Data supporting manuscript: "Transgenerational effects of heat shock on Drosophila melanogaster gene regulation and life history depend on adaptive environment"

Heat stress will increasingly affect populations, as climate change leads to higher temperatures and more extreme events such as heat waves. Adaptation is predicted to occur over long evolutionary timescales, but recent work suggests that interactions between the epigenome and transposable elements (TEs) could link environmental acclimation with rapid adaptation. However, combining all these factors in a tractable model system is difficult; consequently little is known about how these processes interact in natural genetic backgrounds to shape evolutionarily relevant phenotypes. To investigate these interactions, we carried out laboratory experiments to measure gene expression and chromatin accessibility responses to heat shock in female D. melanogaster from arid and temperate climates and their consequences for offspring phenotypes, and associated molecular responses with population variation in TEs.
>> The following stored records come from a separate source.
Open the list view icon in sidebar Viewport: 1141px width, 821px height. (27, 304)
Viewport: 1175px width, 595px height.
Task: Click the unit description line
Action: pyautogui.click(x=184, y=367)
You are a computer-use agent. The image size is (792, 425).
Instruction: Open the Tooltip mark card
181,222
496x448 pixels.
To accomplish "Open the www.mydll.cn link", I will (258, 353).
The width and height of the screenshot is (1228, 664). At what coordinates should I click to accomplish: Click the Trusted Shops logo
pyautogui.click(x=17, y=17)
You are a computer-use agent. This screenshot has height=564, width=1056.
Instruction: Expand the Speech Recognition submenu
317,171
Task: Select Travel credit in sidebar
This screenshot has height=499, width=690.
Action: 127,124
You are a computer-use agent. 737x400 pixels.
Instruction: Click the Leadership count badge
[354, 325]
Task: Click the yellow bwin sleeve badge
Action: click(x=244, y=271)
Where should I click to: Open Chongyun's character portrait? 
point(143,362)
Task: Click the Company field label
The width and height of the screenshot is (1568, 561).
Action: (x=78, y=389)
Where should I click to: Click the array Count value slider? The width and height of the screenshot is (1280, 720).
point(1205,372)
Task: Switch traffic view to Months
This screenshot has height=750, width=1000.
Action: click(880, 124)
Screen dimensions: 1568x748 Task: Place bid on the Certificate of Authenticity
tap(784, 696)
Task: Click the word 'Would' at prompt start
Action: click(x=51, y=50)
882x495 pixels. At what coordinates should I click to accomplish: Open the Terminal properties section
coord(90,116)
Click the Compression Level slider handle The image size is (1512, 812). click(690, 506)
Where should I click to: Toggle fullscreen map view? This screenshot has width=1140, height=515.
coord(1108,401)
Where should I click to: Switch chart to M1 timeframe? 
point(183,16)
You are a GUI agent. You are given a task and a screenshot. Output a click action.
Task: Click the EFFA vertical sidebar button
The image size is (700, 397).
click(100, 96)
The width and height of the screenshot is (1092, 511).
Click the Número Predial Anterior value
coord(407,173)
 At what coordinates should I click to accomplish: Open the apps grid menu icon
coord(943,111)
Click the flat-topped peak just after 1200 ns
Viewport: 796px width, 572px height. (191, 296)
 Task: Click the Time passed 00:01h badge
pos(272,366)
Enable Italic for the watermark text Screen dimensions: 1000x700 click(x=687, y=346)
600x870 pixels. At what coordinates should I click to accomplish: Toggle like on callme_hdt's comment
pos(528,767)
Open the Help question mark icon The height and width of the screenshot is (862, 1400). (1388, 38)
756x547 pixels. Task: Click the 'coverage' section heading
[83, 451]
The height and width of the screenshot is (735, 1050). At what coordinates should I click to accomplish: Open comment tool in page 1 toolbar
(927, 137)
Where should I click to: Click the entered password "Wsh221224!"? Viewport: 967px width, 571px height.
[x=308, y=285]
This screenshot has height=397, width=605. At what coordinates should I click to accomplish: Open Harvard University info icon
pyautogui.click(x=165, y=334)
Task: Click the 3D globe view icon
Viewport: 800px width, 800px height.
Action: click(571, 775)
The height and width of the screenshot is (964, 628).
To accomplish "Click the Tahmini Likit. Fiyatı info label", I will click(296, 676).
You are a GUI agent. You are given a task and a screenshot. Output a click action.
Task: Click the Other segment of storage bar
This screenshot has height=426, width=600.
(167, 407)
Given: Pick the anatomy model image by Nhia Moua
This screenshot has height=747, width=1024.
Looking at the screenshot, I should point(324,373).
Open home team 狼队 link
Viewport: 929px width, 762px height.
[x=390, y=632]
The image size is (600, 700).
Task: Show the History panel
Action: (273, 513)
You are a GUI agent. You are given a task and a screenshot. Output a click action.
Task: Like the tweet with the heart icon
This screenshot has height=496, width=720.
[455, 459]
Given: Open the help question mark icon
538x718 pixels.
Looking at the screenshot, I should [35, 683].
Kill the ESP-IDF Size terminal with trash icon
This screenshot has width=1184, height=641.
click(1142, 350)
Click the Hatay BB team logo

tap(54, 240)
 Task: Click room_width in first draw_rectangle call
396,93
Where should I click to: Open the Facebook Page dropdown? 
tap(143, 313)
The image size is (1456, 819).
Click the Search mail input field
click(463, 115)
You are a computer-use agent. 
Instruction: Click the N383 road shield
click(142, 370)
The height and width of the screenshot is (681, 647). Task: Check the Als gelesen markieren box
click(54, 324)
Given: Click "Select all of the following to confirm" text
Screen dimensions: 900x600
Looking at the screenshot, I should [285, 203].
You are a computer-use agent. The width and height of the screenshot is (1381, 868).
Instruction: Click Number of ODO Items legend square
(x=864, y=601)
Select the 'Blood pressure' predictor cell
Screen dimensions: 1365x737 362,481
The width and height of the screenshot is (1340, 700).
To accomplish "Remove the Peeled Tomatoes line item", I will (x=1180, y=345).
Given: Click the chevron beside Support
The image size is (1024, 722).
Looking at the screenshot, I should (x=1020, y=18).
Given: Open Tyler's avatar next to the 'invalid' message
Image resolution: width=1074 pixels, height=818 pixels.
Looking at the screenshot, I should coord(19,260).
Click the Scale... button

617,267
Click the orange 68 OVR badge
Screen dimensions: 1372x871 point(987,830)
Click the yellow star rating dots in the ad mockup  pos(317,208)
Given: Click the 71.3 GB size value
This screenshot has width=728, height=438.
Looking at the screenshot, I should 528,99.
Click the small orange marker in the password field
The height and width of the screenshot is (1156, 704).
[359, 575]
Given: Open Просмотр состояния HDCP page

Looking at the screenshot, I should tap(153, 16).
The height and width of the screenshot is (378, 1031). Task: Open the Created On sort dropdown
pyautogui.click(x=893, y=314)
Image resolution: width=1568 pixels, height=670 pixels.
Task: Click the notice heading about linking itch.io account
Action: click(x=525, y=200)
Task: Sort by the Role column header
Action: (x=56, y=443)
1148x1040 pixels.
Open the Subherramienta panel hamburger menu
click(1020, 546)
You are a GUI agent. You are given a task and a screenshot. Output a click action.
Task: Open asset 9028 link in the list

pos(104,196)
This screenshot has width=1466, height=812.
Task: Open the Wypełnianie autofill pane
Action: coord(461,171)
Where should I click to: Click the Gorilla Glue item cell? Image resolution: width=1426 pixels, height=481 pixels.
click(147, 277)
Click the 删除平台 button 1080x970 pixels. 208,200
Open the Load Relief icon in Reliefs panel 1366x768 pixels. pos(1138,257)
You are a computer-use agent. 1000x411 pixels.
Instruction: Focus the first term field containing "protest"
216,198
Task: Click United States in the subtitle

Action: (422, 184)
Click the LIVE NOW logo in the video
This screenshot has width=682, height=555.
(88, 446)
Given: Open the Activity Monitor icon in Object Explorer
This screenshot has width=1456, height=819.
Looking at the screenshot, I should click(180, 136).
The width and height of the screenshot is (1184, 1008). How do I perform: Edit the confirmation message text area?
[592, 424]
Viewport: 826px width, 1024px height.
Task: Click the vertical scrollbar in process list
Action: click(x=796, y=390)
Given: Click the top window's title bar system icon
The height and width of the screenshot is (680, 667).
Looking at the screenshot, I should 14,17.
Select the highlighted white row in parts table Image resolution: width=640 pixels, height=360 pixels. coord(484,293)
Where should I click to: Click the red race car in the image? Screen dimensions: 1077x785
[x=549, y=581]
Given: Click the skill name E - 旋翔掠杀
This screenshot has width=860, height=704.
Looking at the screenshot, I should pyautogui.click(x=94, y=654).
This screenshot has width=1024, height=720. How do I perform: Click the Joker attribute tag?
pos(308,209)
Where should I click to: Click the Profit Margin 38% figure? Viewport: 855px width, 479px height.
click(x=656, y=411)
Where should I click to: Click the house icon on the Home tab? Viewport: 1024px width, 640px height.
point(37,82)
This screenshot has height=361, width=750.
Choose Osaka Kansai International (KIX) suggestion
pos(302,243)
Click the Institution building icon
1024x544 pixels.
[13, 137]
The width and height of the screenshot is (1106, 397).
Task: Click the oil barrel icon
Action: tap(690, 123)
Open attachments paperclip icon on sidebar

We then measured the same molecular and phenotypic traits three generations later to explore transgenerational inheritance. Expression and accessibility responses to heat shock varied between populations and were influenced by the presence of TEs, with more upregulated responses in the arid population. Effects of heat shock on transcription were still detectable after three generations, especially in the arid population, with many epigenetic genes transgenerationally expressed, although this was not driven by chromatin accessibility. Heat shock had negative phenotypic consequences on the initial offspring cohort, but later arid population cohorts developed quicker than controls, indicating hormesis, an effect still present in the great-great-grandoffspring. These results demonstrate the transgenerational inheritance of a potentially beneficial hormetic phenotype and associated patterns of gene expression in a natural insect population.